SACRIFICE:   A bid higher than the opponents to keep them from playing in a game or slam. Hopefully the penalty from the sacrifice is less than the bonus from the opponent's game or slam. Get a note from your doctor before you sacrifice over an opponent's part score.

SECOND HAND:  The player who plays the second card to the trick. The maxim Second Hand Low applies only for Defenders.

SEQUENCE:  A numerical sequence of cards of adjacent rank in a given suit. The suit may contain additional cards not in the sequence.  Usually, the highest ranking card in the suit is at the top of the sequence.
         A Two card Sequence: A K or Q J 4
         A Three card Sequence: K Q J or 10 9 8 4
If you are the first person to play the suit, lead the top of the Sequence.  If you are the third person to play the suit, play the bottom of the Sequence. see BROKEN SEQUENCE and INTERNAL SEQUENCE.
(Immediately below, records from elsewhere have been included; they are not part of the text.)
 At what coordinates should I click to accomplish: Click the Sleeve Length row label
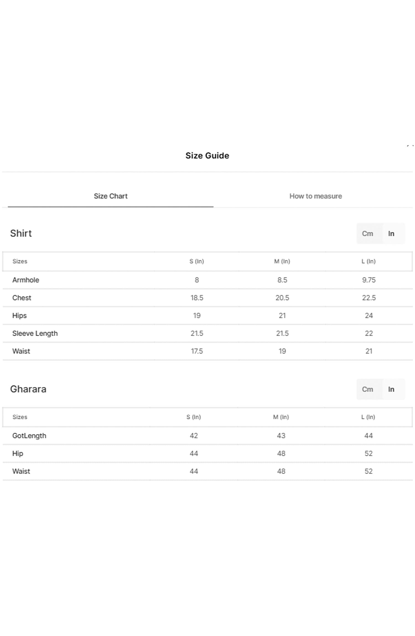[x=35, y=333]
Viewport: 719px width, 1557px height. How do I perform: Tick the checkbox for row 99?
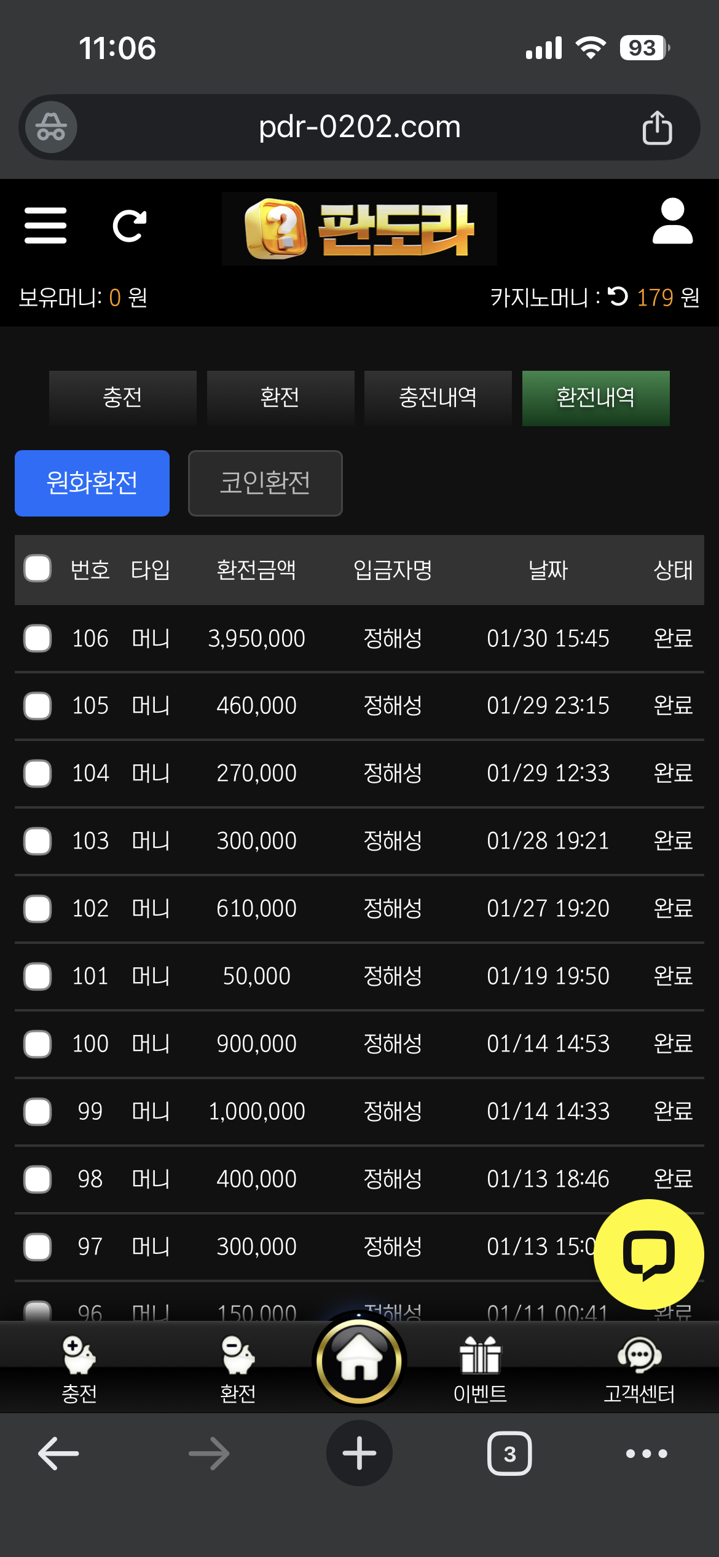(x=37, y=1111)
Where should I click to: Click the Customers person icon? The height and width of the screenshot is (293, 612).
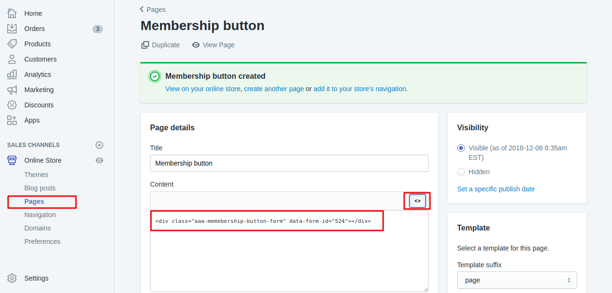(12, 59)
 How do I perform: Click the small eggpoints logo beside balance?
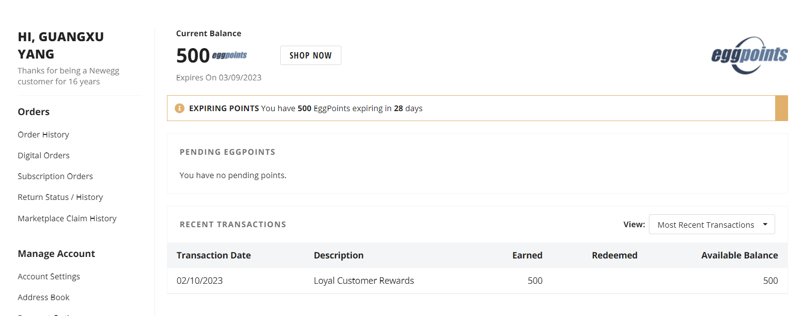click(x=230, y=55)
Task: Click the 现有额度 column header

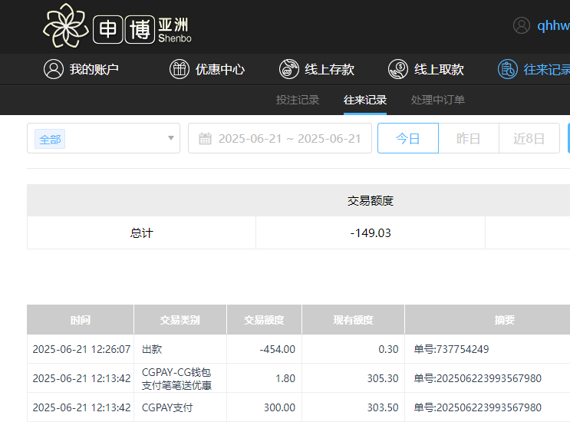Action: (353, 320)
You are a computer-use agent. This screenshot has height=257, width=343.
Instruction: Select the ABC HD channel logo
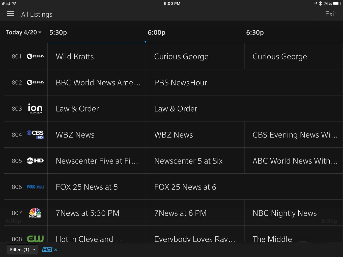click(x=35, y=161)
SET:   When Declarer does not make his Contract he is Set. Sometimes it is not even his fault. see GO DOWN.

SHORT CLUB: Nothing to do with a small stick. When playing Five Card Majors there is a hand:
       4 Spades   4 Hearts   3 Diamond   2 Clubs
that presents a peculiar problem. Either bid a three card Diamond suit or a two card club suit. The SAB (Standard  American Bidding) people open this hand One Diamond.
     The Short Club people open the bidding One Club. This bid is alertable; that is the opponents must be told you are playing a Short Club. Failure to do so could result in a beating, exile, death or both.

SHUFFLE:   To mix the cards thoroughly. Then it's off to Buffalo.

SIDE SUIT:  A suit other than the trump suit (or the suit that you want to be trump).

SIGNALS:  Signaling in Bridge, which goes back to the days of Whist, is done by the Defensive team only.  No sense signaling Dummy; and Dummy should never signal Declarer. Since most signals are made with spot cards, (no gestures, grimaces or cell phones) it is crucial to take notice, and even to remember, what card partner plays.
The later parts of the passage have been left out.